A Al Jazeera não aceitou a explicação e a rebateu, acusando Israel de "violar os princípios da liberdade de imprensa" e de “visar deliberadamente os jornalistas”. Havia um precedente, anterior à guerra em Gaza: a morte de Shireen Abu Akleh, em Jenin, na Cisjordânia. Além de palestina, ela tinha nacionalidade americana. A Al Jazeera, a organização jornalística que mais perdeu jornalistas na guerra, iniciou uma investigação independente contra Israel na Corte Criminal Internacional de Haia, na Holanda, onde também a Ong Repórteres Sem Fronteira prestou queixa. O Comitê para a Proteção a Jornalistas, em Nova York, classificou 43 das primeiras 50 mortes em Gaza como resultado de “missão perigosa”. Ela está investigando cada caso.

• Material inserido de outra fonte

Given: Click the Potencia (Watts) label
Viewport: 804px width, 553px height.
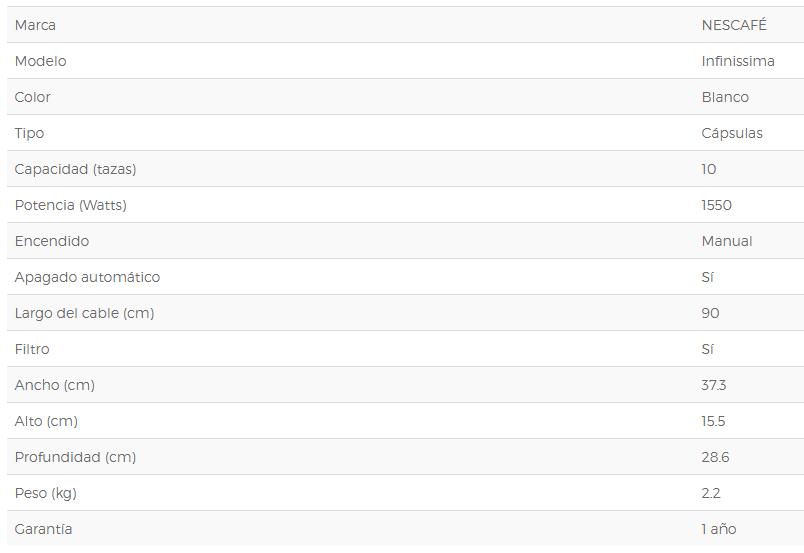Looking at the screenshot, I should click(x=71, y=205).

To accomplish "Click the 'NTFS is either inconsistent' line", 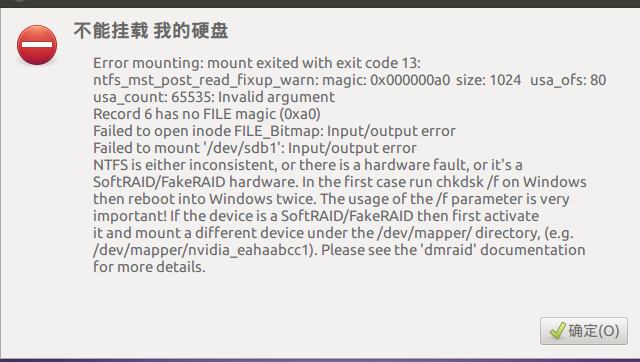I will pyautogui.click(x=308, y=165).
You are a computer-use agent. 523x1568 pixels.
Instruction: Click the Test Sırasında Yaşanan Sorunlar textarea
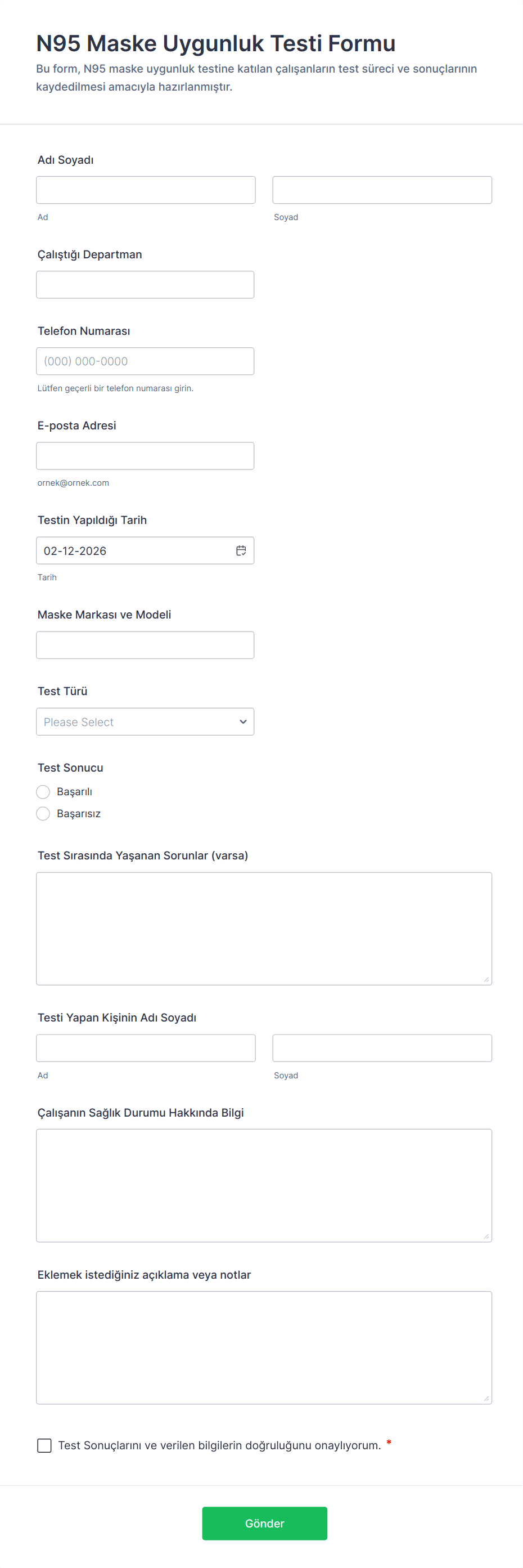click(263, 928)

A guerra em Gaza é a cobertura mais mortífera para jornalistas em zonas de conflito no século XXI. Mais do que na América do Sul, onde se sobressai o México; no Afeganistão, no Iraque, em Ruanda, na Ucrânia e na guerra do Líbano, que cobri, em 1982, para jornais brasileiros. Então, para não ser alvo de aviões israelenses, recebia uma toalha para pôr no teto do carro. Cada dia ela mudava de cor. Era a informação para os pilotos: carro de jornalista.